▶ [Try it] From the data below, copy exactly the lines that lie between the one holding "Viewport: 800px width, 500px" and the one holding "Open the FILE", including both, and nothing more.

▶ [Data section]

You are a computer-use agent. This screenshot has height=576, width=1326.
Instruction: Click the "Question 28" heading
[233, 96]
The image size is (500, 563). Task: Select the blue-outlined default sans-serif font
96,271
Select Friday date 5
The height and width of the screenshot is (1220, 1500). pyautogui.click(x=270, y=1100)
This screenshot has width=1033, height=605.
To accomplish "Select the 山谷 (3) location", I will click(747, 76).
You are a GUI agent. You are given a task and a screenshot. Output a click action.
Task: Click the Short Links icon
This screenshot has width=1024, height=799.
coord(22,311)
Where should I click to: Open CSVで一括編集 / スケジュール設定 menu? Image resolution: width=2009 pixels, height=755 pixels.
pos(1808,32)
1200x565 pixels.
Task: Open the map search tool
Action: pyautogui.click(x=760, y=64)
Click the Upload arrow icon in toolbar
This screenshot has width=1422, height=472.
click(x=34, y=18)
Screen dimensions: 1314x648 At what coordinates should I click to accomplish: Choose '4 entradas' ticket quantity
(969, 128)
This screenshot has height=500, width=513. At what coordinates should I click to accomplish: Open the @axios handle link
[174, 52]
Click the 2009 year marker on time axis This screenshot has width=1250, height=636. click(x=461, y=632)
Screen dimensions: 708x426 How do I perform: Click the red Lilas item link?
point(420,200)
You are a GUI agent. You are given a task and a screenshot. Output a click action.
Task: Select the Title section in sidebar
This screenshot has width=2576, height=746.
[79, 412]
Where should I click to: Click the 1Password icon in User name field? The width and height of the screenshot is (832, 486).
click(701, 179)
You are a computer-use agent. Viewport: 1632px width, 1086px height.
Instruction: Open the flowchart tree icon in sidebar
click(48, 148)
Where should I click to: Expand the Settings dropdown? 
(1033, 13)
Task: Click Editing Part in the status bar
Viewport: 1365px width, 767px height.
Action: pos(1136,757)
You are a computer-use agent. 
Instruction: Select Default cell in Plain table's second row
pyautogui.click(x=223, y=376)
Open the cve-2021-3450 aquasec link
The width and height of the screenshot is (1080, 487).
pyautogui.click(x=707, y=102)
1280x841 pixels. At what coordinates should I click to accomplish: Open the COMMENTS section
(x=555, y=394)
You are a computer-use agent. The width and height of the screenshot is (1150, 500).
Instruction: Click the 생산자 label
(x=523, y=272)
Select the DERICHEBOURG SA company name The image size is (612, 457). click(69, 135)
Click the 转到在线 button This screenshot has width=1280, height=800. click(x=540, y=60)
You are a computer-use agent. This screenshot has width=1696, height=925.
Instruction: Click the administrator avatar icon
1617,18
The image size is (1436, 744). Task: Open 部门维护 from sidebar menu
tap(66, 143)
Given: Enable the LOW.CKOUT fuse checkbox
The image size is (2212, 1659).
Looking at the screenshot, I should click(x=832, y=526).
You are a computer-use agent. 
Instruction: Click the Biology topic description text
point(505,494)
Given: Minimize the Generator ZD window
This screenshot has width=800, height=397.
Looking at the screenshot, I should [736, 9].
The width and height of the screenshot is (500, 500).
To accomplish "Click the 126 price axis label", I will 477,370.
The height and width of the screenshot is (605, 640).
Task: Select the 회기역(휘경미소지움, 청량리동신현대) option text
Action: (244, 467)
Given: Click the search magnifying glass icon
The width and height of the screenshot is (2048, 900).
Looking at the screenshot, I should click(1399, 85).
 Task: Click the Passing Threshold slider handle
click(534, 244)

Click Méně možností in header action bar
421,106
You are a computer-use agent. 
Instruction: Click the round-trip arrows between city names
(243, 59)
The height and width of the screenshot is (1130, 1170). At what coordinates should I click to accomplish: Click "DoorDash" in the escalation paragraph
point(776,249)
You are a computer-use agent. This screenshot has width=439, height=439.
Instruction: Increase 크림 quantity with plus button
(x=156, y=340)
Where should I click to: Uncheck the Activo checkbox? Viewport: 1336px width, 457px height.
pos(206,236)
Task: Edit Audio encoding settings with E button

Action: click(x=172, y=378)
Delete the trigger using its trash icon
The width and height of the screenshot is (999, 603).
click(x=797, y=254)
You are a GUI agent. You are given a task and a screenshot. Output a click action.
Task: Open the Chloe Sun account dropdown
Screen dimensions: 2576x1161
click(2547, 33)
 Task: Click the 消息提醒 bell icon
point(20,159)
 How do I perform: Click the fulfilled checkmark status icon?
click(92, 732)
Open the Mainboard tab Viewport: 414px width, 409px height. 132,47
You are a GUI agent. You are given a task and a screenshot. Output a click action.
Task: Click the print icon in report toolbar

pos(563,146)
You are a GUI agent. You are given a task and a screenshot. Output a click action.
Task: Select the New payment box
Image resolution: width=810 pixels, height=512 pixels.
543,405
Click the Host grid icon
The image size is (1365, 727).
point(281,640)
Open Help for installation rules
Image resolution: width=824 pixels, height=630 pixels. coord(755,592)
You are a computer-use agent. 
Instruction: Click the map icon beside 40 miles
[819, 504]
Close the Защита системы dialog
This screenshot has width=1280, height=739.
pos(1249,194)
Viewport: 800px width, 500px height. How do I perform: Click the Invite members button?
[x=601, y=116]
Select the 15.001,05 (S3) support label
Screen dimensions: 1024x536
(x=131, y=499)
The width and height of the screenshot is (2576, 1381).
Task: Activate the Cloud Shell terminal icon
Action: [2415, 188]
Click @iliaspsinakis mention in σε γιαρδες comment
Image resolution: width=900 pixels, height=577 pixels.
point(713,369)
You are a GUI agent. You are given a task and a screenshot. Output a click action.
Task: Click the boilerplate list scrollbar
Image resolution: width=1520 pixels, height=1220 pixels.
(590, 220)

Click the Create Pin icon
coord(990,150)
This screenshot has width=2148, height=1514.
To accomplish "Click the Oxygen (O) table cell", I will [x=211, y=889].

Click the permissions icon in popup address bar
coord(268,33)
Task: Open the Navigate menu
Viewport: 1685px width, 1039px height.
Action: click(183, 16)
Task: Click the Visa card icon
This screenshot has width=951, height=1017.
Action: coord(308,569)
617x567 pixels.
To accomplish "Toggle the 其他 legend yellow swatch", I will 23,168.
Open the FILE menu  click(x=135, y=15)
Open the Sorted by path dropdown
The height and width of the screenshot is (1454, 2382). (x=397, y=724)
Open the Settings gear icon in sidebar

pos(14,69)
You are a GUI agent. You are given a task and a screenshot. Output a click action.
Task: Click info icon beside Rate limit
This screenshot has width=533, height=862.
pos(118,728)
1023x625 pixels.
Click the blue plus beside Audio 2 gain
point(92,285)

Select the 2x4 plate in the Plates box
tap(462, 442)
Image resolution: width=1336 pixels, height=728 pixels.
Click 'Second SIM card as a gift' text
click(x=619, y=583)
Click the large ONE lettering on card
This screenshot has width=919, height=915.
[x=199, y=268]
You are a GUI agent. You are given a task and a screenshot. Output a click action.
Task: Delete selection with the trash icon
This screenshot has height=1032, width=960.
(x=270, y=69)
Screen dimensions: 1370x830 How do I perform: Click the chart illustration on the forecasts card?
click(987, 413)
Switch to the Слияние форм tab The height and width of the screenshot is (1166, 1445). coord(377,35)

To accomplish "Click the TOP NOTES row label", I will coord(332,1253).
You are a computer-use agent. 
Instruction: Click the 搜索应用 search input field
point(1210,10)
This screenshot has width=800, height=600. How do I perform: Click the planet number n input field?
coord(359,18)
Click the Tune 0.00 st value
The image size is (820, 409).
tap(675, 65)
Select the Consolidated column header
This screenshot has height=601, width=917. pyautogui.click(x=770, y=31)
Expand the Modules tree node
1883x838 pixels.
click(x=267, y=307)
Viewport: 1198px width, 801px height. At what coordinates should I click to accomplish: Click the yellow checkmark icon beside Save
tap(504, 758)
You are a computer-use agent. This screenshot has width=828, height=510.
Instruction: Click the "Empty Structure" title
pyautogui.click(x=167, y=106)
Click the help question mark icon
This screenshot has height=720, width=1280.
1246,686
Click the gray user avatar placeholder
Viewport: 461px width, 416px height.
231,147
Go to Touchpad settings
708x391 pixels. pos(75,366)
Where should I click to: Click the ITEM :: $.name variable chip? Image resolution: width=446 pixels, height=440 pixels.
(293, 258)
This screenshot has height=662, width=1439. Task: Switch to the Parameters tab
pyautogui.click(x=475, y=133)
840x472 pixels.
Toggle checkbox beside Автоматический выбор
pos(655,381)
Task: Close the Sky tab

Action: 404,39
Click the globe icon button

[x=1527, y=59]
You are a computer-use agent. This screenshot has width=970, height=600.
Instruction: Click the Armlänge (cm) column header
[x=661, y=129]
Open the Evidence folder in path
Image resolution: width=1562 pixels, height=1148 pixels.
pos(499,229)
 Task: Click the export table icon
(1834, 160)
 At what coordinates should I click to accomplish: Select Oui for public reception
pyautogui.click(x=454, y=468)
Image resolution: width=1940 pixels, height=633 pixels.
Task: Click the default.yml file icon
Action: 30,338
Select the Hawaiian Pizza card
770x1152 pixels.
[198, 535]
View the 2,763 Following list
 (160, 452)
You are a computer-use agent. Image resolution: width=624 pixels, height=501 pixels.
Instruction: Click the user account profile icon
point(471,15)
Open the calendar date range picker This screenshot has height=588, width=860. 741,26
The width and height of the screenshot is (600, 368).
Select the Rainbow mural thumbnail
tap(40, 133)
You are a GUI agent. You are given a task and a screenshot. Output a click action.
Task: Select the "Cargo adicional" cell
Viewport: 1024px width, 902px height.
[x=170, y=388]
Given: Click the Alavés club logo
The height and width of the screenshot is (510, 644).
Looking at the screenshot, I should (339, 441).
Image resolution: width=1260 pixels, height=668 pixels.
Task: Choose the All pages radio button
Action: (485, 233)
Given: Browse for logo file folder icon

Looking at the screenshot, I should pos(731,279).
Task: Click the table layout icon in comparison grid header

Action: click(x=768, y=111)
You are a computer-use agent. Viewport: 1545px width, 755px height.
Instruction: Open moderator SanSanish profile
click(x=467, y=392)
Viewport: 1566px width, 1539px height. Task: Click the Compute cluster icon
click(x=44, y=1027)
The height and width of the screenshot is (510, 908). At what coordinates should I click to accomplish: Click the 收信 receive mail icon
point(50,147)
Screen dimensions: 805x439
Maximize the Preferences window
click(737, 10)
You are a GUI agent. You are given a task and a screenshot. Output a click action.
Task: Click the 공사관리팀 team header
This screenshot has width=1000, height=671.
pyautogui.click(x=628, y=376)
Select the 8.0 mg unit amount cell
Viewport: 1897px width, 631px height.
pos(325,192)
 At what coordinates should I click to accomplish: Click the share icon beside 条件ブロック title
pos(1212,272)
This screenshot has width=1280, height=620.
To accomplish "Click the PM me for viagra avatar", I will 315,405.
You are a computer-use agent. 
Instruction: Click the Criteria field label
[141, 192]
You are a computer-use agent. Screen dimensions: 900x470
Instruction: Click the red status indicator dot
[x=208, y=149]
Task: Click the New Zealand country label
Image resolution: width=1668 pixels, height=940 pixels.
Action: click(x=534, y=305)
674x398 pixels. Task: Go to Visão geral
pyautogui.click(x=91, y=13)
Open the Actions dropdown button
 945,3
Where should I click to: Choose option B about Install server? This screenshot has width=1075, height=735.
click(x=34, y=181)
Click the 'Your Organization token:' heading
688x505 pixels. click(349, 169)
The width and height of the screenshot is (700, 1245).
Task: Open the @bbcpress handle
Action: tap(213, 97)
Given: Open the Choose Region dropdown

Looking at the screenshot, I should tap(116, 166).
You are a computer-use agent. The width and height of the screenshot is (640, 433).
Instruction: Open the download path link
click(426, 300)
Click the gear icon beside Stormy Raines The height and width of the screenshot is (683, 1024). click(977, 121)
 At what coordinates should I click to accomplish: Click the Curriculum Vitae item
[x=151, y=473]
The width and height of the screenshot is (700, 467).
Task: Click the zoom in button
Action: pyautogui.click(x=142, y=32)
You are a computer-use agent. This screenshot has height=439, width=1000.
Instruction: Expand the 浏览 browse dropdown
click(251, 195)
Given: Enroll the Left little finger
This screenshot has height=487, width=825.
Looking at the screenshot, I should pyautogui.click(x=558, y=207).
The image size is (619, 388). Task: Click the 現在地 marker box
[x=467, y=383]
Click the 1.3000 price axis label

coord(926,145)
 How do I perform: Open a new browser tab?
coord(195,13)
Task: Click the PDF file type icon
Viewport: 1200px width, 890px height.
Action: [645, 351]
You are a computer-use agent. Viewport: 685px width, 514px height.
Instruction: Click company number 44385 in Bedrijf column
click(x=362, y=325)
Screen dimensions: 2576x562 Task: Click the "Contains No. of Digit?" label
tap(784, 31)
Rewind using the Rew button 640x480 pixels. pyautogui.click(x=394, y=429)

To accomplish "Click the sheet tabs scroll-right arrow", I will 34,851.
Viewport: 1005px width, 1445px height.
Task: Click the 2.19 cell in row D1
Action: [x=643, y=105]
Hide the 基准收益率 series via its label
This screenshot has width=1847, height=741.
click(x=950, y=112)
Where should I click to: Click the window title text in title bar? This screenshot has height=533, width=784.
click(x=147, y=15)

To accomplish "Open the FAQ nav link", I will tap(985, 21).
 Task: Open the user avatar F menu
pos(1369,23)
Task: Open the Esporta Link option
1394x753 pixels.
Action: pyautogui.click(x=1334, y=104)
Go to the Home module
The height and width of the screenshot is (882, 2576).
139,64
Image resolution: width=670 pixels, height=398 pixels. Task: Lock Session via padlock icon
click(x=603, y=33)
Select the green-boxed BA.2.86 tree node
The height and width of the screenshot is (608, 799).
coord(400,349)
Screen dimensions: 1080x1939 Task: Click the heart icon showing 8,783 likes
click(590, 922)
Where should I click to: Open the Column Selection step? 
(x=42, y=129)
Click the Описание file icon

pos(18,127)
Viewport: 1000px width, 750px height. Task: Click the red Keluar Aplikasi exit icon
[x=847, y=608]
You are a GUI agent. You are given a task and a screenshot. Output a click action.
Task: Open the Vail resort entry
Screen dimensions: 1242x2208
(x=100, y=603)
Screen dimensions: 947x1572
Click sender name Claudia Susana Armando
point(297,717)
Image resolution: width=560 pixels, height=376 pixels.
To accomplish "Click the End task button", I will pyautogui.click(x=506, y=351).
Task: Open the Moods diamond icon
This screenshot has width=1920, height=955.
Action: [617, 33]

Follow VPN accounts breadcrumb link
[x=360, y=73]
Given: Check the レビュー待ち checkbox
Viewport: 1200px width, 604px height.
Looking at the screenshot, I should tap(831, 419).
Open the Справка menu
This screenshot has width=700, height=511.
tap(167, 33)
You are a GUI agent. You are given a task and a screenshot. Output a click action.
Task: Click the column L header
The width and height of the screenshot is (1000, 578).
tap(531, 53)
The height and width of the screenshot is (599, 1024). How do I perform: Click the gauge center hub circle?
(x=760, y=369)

▶ [Task solution]
Viewport: 800px width, 500px height. How do I perform: Click the Invite members button?
[x=601, y=116]
Select the 15.001,05 (S3) support label
Screen dimensions: 1024x536
(x=131, y=499)
The width and height of the screenshot is (2576, 1381).
Task: Activate the Cloud Shell terminal icon
Action: [2415, 188]
Click @iliaspsinakis mention in σε γιαρδες comment
Image resolution: width=900 pixels, height=577 pixels.
point(713,369)
You are a GUI agent. You are given a task and a screenshot. Output a click action.
Task: Click the boilerplate list scrollbar
Image resolution: width=1520 pixels, height=1220 pixels.
(590, 220)

Click the Create Pin icon
coord(990,150)
This screenshot has width=2148, height=1514.
To accomplish "Click the Oxygen (O) table cell", I will [x=211, y=889].

Click the permissions icon in popup address bar
coord(268,33)
Task: Open the Navigate menu
Viewport: 1685px width, 1039px height.
Action: click(183, 16)
Task: Click the Visa card icon
This screenshot has width=951, height=1017.
Action: coord(308,569)
617x567 pixels.
To accomplish "Toggle the 其他 legend yellow swatch", I will 23,168.
Open the FILE menu  click(x=135, y=15)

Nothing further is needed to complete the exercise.